- **Required action**:
Leave every picture out and print exactly the lines that run from the one containing "Given: Click the" to the end of the listing.

- **Data to process**:
= Beginning of Section =
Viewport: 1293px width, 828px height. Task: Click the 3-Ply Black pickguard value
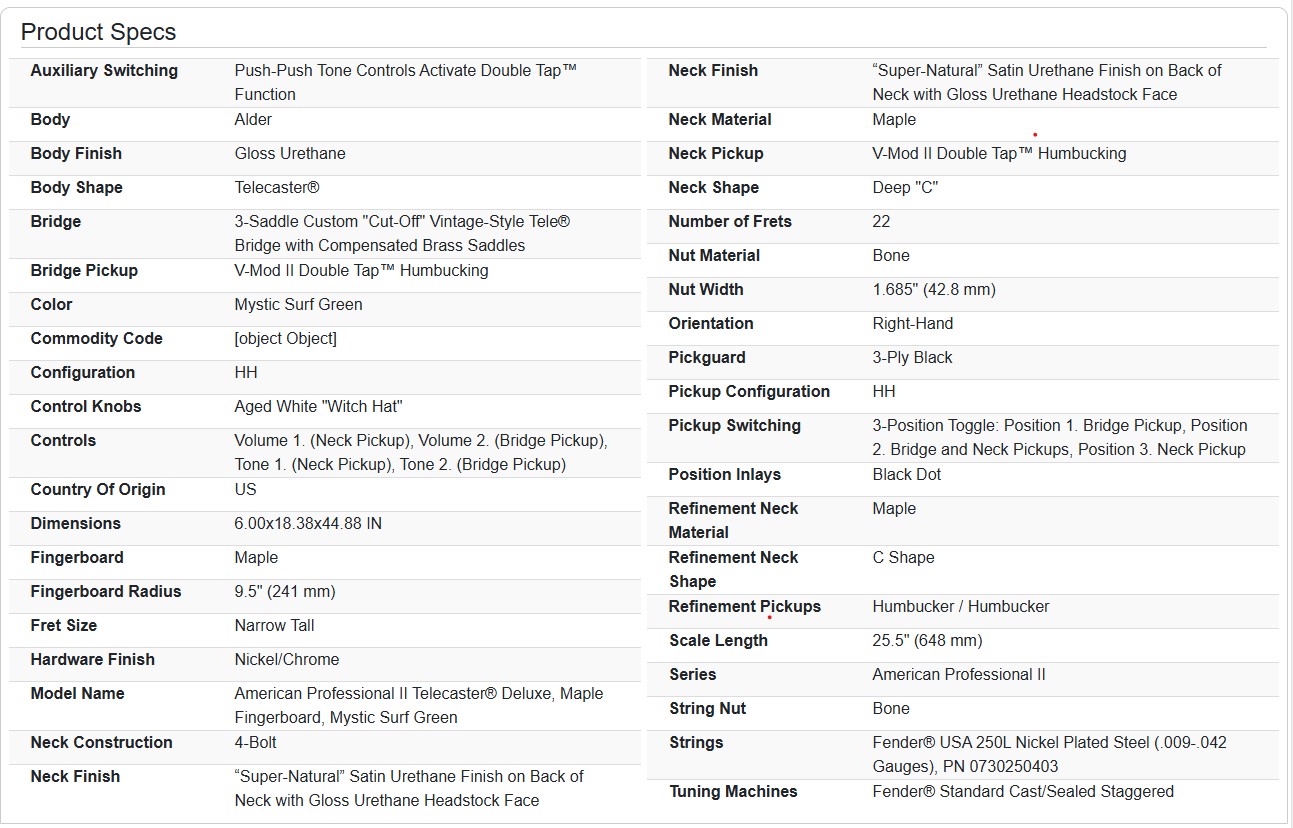[912, 358]
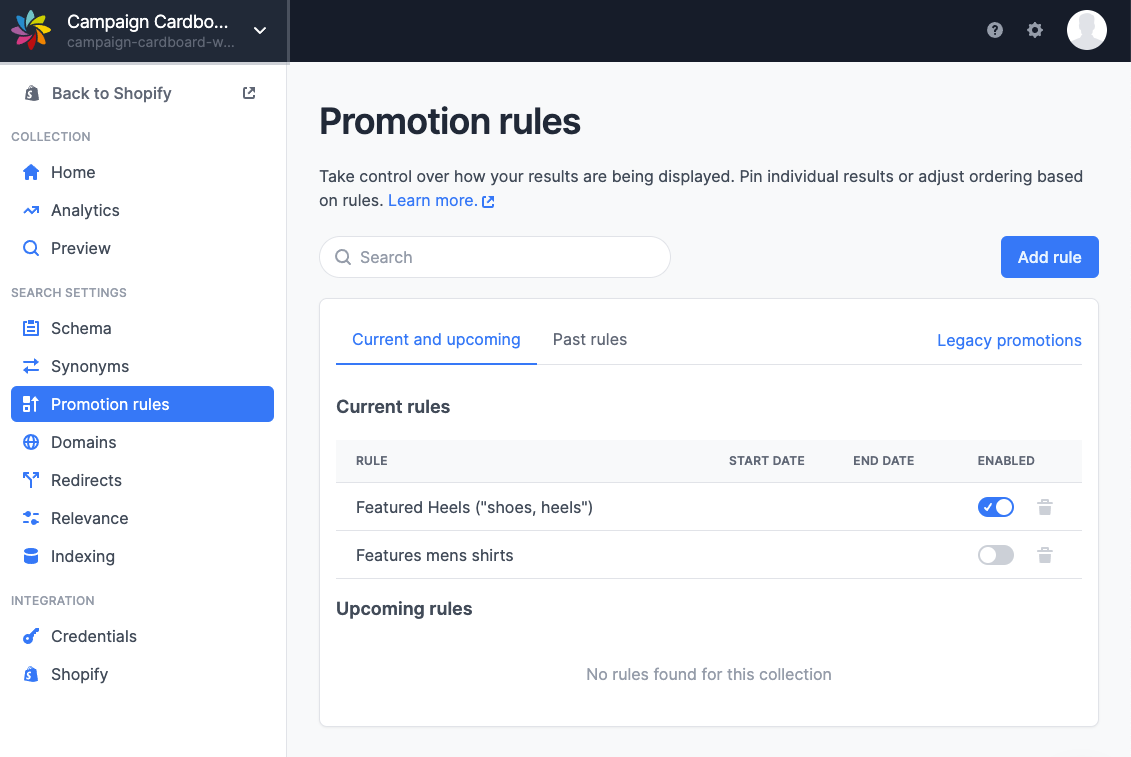Click the Schema icon in sidebar
The width and height of the screenshot is (1131, 757).
pos(31,328)
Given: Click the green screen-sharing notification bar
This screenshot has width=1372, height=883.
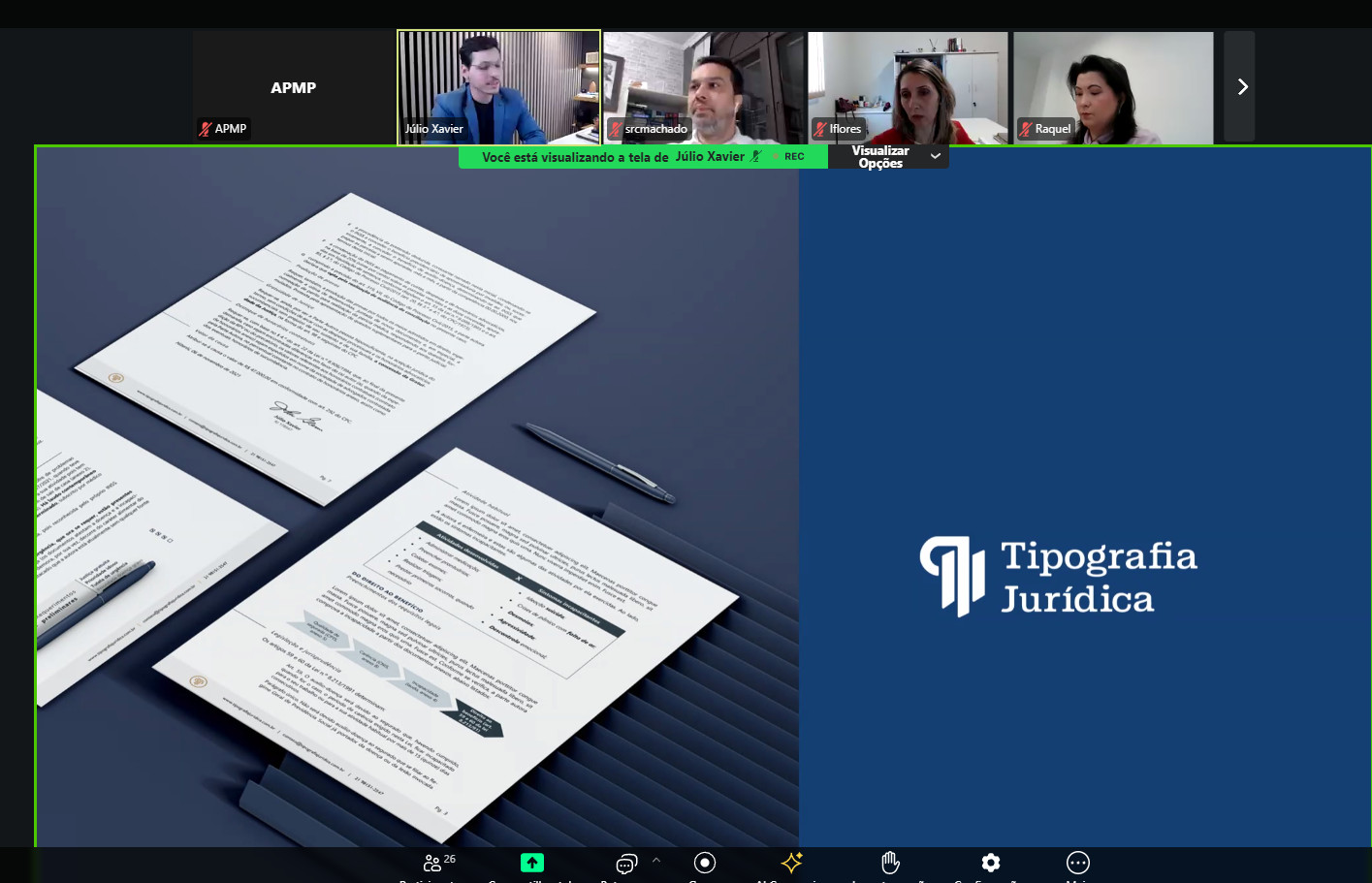Looking at the screenshot, I should pyautogui.click(x=611, y=157).
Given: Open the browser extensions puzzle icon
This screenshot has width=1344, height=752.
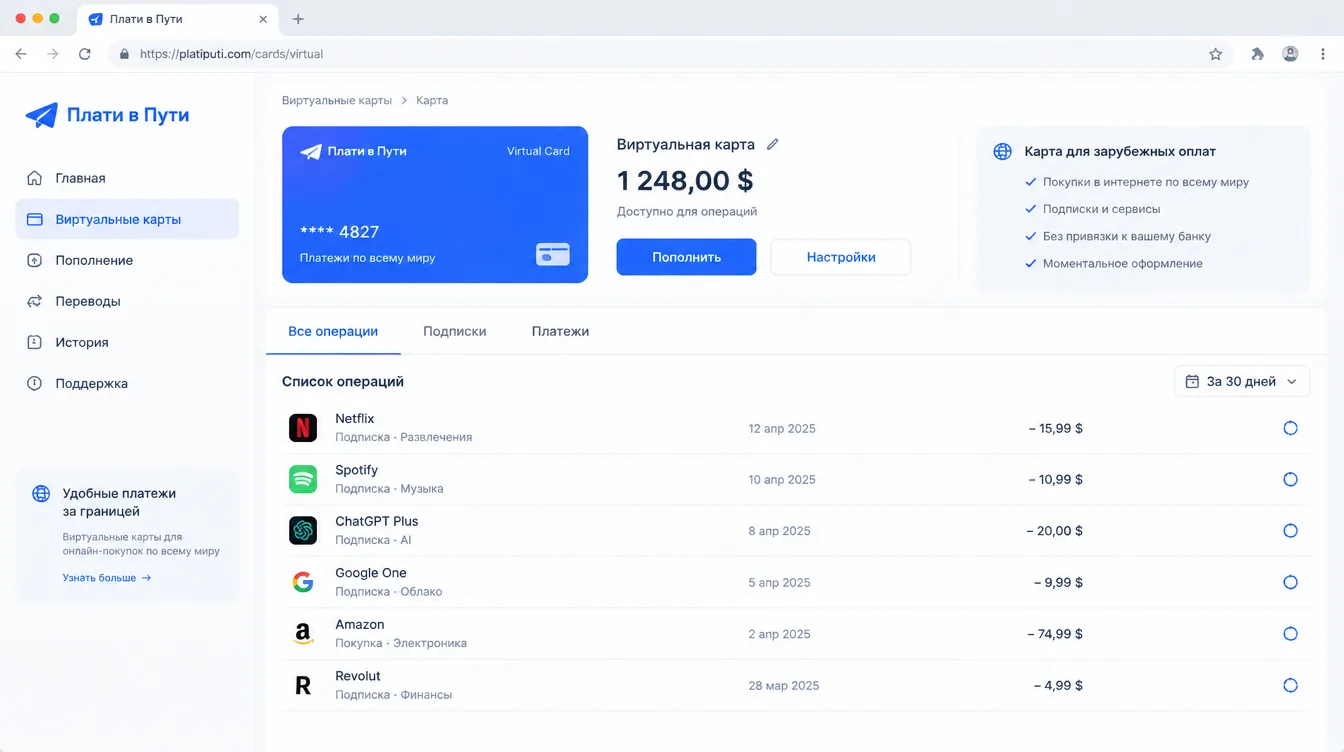Looking at the screenshot, I should point(1257,54).
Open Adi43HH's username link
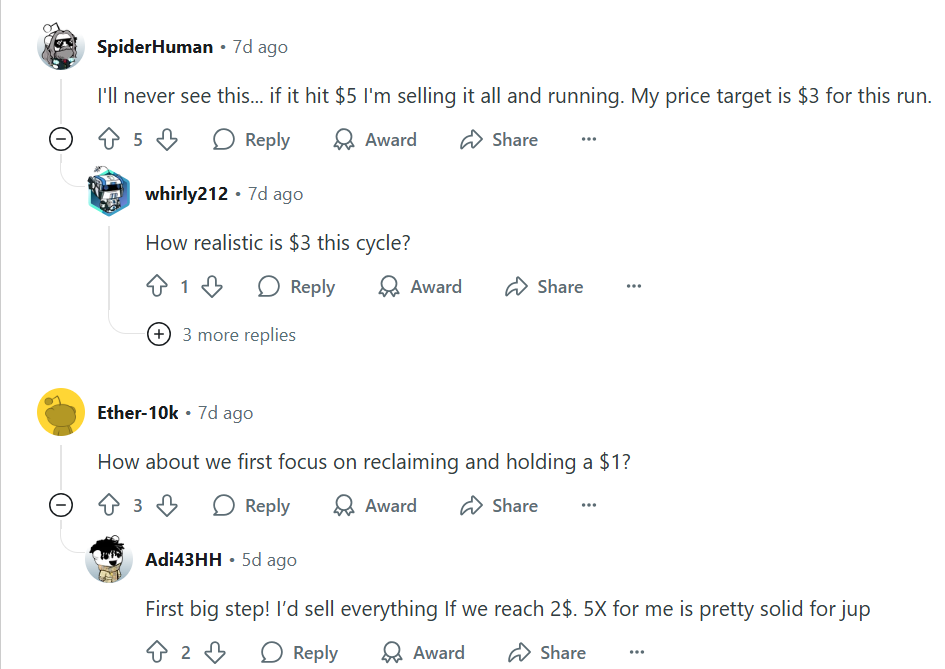The width and height of the screenshot is (945, 669). coord(184,560)
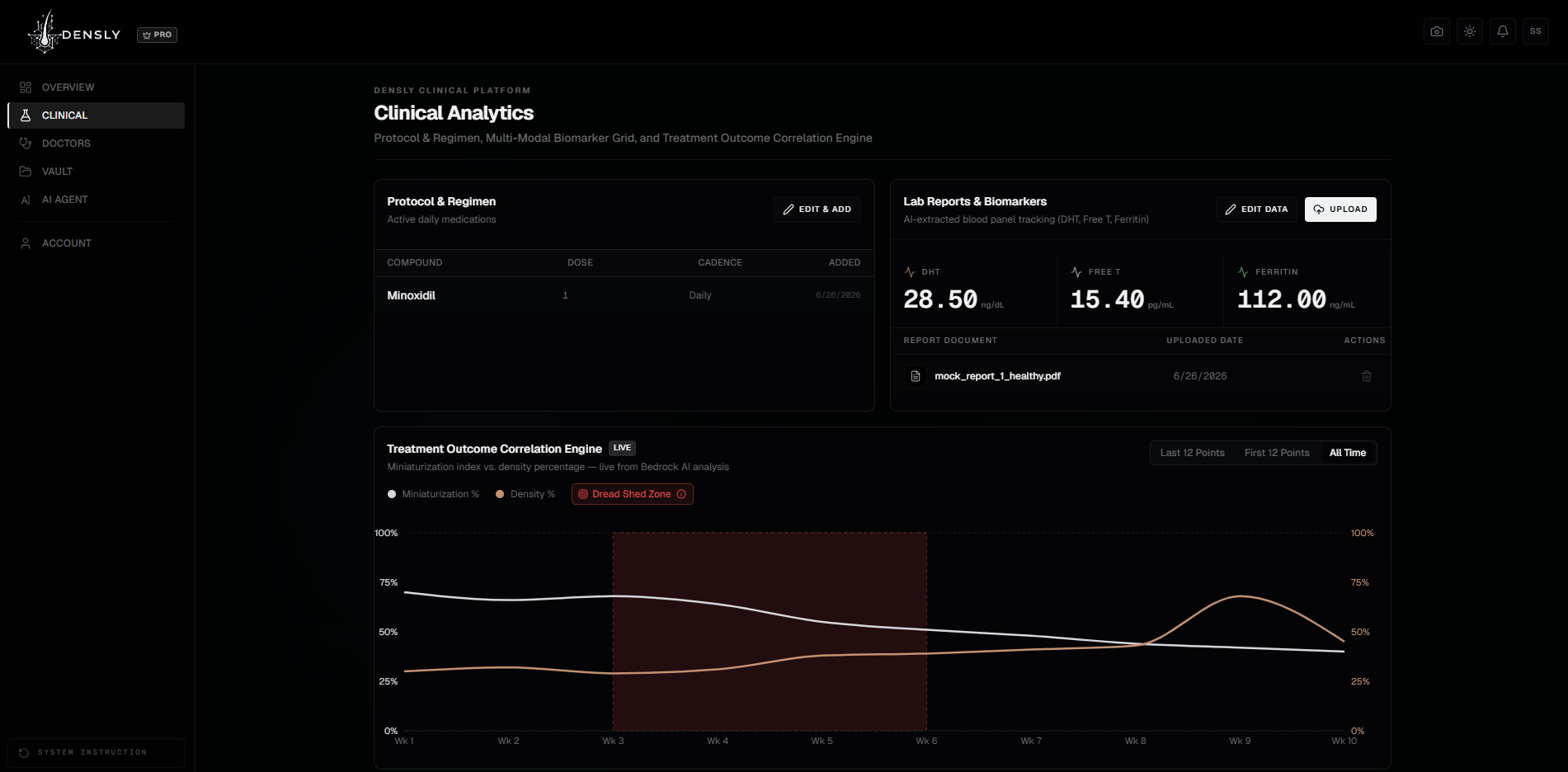Viewport: 1568px width, 772px height.
Task: Click the Upload lab report button
Action: pos(1340,209)
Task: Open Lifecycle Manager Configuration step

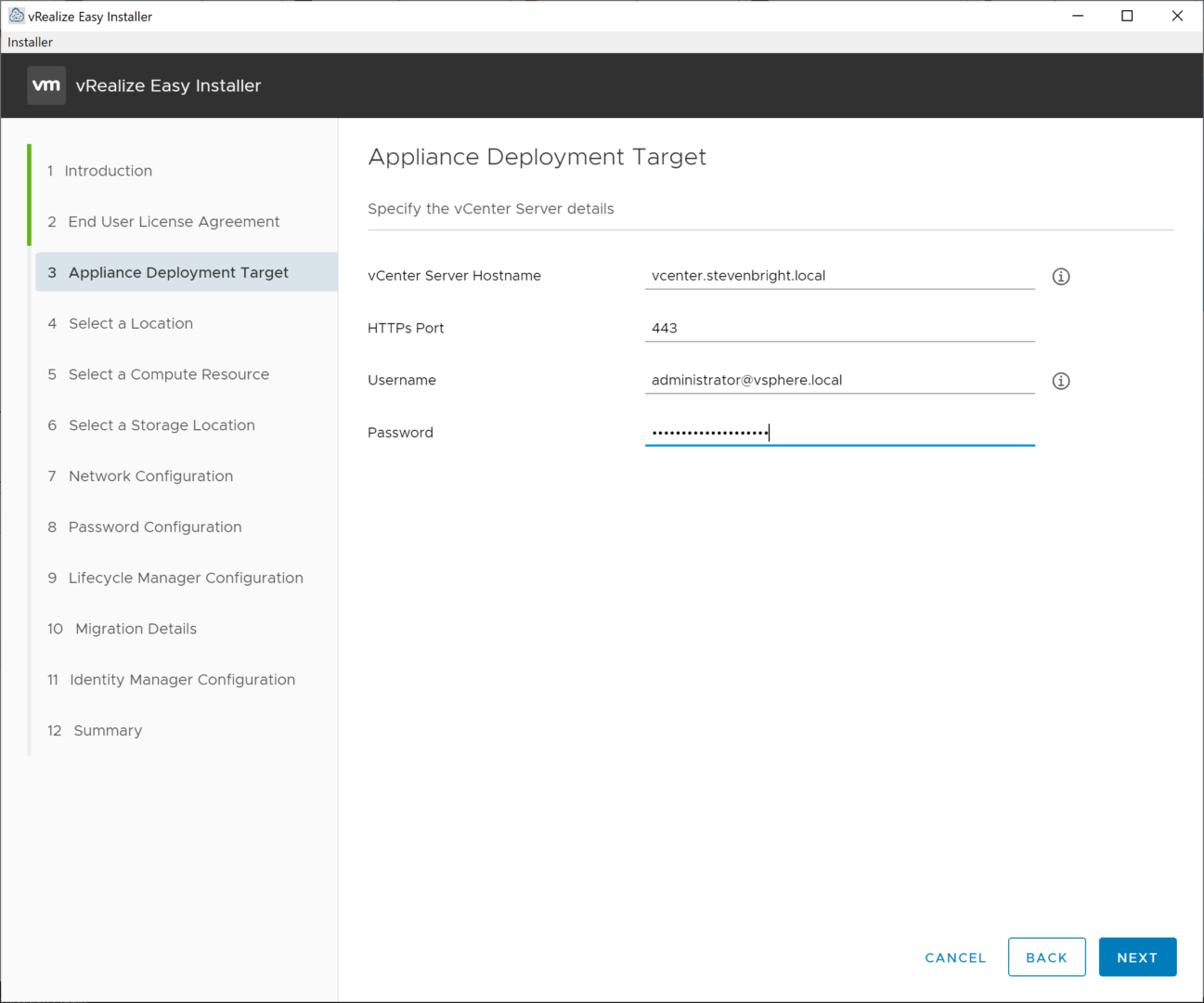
= End of Section =
- **Solution for this exercise**:
Given: Click the green screen-sharing notification bar
This screenshot has width=1372, height=883.
Looking at the screenshot, I should pyautogui.click(x=611, y=157).
Given: Open the browser extensions puzzle icon
This screenshot has width=1344, height=752.
Looking at the screenshot, I should point(1257,54).
Open Adi43HH's username link
The width and height of the screenshot is (945, 669). coord(184,560)
Viewport: 1568px width, 772px height.
Task: Click the Upload lab report button
Action: pos(1340,209)
Task: Open Lifecycle Manager Configuration step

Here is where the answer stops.